When it came to the house sitter debacle, my husband was furious. When we had to purchase the cleaning supplies and replacement curtains, he mumbled a lot under his breath while pulling out the debit card.
Hours passed and he was still angry. I stared at him dumbfounded and wondered what he was going to do. Demand repayment for supplies? Demand she replace the floors? Demand she replace the ruined furniture?
He stayed angry for a record 29 hours. During those 29 hours, he carefully calculated the damages and saved the receipts from the purchases. While he wasn’t willing to demand she replace the floors or the furniture, he was adamant my brother pay the cleaning bill since my brother insisted we not pursue anything with my sister-in-law’s sister.
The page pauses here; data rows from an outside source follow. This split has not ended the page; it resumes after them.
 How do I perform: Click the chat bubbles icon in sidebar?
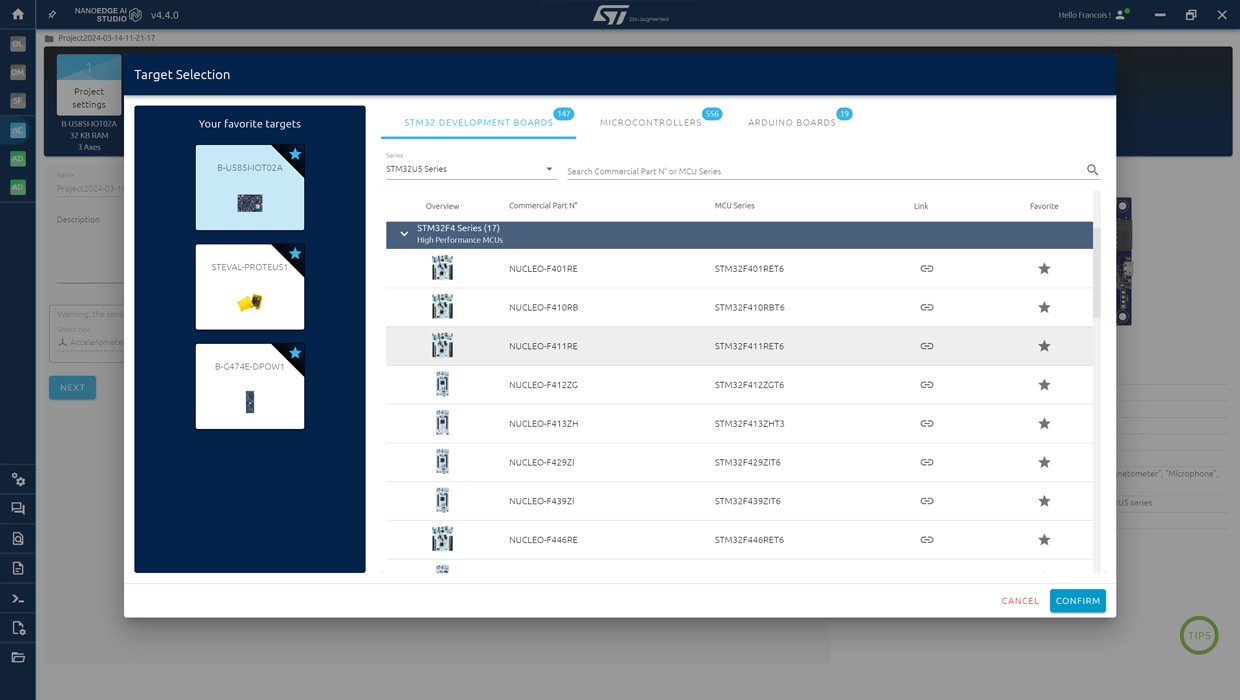tap(18, 509)
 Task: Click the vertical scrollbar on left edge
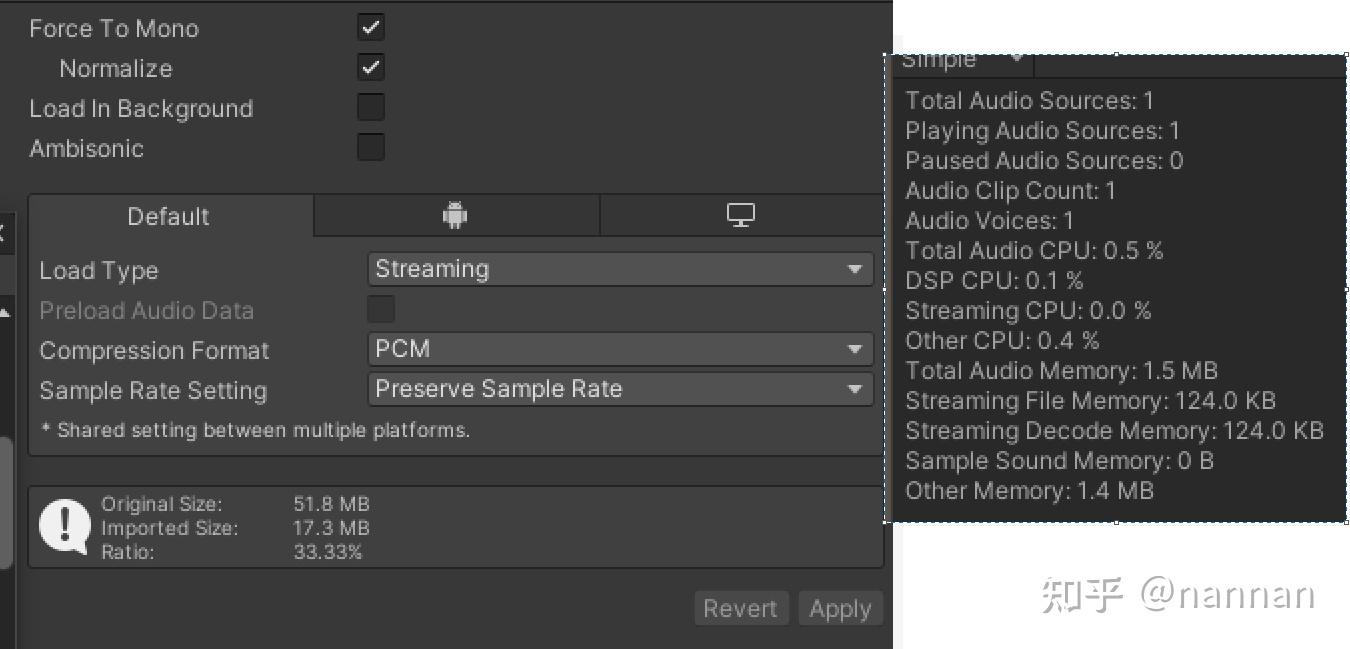tap(5, 500)
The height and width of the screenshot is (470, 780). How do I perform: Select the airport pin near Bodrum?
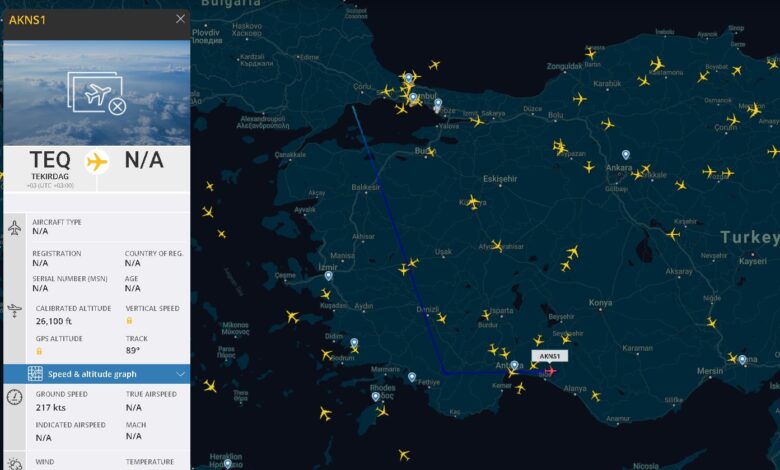[x=354, y=343]
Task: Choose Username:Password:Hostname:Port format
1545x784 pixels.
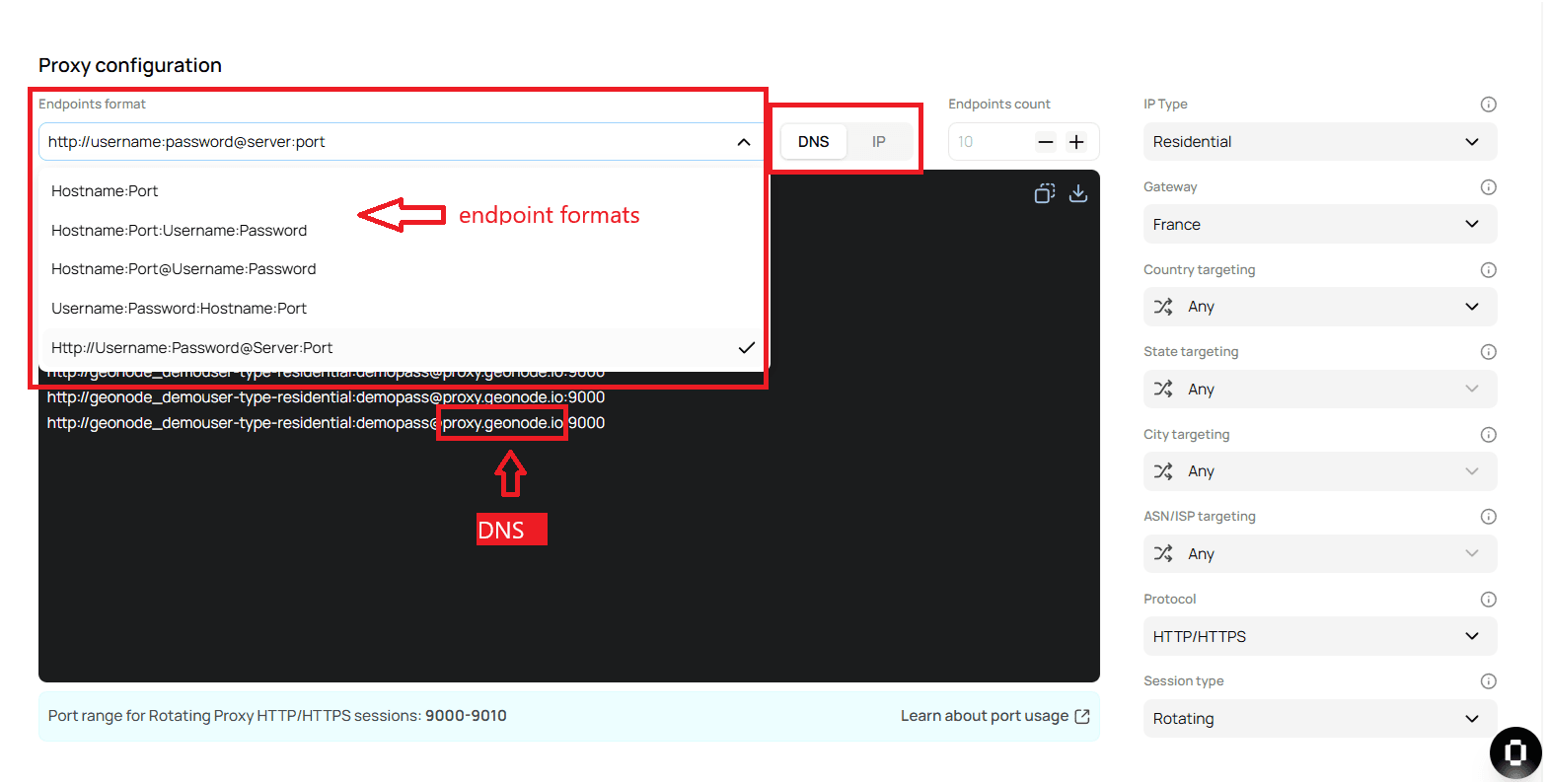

I typed out my brother’s rent bill and asked my husband for the receipts so I could add the cleaning bill to his rent bill.
Do you want to know how I figured out the exact 29 hour time frame of my husband’s anger?
He went to the kitchen, grabbed the receipts, stared at them, and then said, ‘You know what hon, it’s not worth the fight.’ He threw the receipts in the trash and went back outside to rake the lawn.
That’s the end of it.
We have to replace our couches, it’s not an option to leave them. The stains are permanent. We’ve decided to do the best we can and try to live with it until next summer when we pay off all our debt and after we’ve saved some cash.
The house still smells and I get angry every time I sit on the couch. I could fight with my husband over it but I’m not willing to make the mess even bigger.
The only small victory is that we didn’t pay her. Of course, the victory was promptly smashed when my brother told me he paid her anyway.
She will never learn a lesson. I learned mine.
Of course… I’m not sure my mother and sister are as willing to move on. My brother may have to hide from them for the rest of his life.